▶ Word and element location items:
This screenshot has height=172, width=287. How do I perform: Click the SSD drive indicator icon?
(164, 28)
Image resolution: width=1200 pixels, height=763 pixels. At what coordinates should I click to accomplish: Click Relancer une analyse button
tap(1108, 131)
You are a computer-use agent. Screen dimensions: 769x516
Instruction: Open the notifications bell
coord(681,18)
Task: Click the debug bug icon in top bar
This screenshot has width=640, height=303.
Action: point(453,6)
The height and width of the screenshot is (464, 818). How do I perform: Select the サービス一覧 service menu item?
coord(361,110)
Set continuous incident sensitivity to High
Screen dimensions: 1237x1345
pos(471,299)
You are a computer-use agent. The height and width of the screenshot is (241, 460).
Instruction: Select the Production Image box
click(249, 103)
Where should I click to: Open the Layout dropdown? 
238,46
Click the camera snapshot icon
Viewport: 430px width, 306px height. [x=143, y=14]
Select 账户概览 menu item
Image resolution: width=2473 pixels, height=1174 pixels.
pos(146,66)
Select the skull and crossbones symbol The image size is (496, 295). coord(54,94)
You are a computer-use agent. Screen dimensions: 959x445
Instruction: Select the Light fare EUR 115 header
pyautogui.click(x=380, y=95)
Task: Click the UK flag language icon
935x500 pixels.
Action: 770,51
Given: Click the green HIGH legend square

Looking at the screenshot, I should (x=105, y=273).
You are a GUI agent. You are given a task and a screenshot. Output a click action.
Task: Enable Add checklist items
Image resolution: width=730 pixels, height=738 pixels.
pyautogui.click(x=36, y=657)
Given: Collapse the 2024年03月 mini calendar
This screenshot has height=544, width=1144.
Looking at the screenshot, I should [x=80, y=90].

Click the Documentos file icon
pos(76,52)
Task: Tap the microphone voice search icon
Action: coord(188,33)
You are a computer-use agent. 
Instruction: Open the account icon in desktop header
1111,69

▶ PROMPT: Report every line of the items above that contains the string "width", copying each line in full. Case counts.

▶ ANSWER:
This screenshot has height=172, width=287. How do I perform: Click the SSD drive indicator icon?
Image resolution: width=1200 pixels, height=763 pixels. At what coordinates should I click to accomplish: Click Relancer une analyse button
This screenshot has width=640, height=303.
The height and width of the screenshot is (464, 818). How do I perform: Select the サービス一覧 service menu item?
You are a computer-use agent. The height and width of the screenshot is (241, 460).
Viewport: 430px width, 306px height. [x=143, y=14]
Image resolution: width=2473 pixels, height=1174 pixels.
Image resolution: width=730 pixels, height=738 pixels.
This screenshot has height=544, width=1144.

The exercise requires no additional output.